In the interests of democracy and fair play and the model of justice we would like to see reflected by the legal profession, there should be a look at the two branches of the profession. There may have been a time when the type of elitism that exists was acceptable. Now it is not practical or acceptable and I believe the majority of the legal profession themselves would like to see that whole area looked at with a view to being far more flexible. I was amazed to hear Deputy Shatter say here today that a solicitor, no matter how qualified, expert and experienced cannot be appointed to the higher courts. They could be some of the most qualified people, the most broadly experienced, and that is the kind of expertise we need on the bench. While we are looking at reform I would like to look at that whole area. Deputy Tunney called for a revolution from the centre in regard to the basics of justice and criminal law. I would ask for a revolution from the centre regarding training, qualification, admission and reward for everybody who works within the legal profession. We should get rid of the elitism and the cosy little groupings that seems to engage more in keeping people out than in admitting people so that out of this first piece of reform will come a raft of reform. I would like to believe that that will be motivated and energised from within the legal profession itself.
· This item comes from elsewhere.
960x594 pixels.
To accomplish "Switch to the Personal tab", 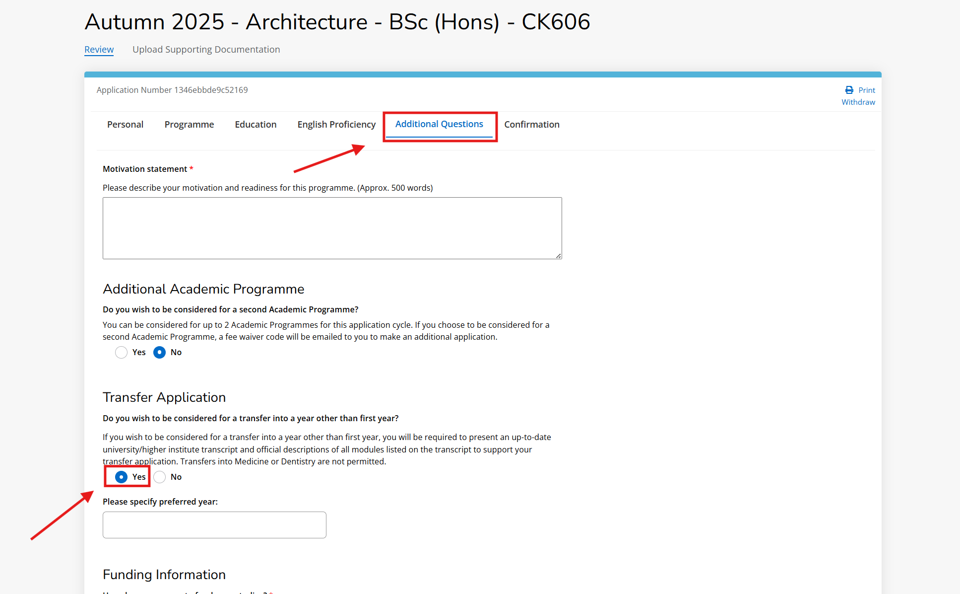I will (125, 124).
This legislation is an attempt to modernise the legal profession, to make it more competitive and responsive. The legal profession in this House is probably the one profession that transcends political barriers. About 95 per cent of the legal profession are decent, honourable hard working people who do their utmost and give an excellent service to the community. I will come back to that point later.

Anybody who is feeling ill and wants to visit a consultant or a local GP will go to the person they know will do the best job. That brings me to the question of fees. Legal fees should not necessarily be applied to a scale but should take into account the degree of professional competence. Perhaps everybody likes to feel that they are as highly qualified as the next person and as entitled as the most qualified to charge the highest fee, and I will say more about that later. A number of matters were raised in this House recently regarding the legal profession and these require attention. Questions have been raised as to, for instance, costs. I cannot understand why fees should be based on the amount of money involved by way of compensation etc. I know how the legal profession justify it, but I cannot understand it. Whether the sum of money or damages involved is £100 or £1 million, right should assert itself and it should be the undying wish of all concerned to achieve the objective of ensuring that right prevails.

Debate adjourned.
The Dáil adjourned at 4 p.m. until 2.30 p.m. on Tuesday, 7 April 1992.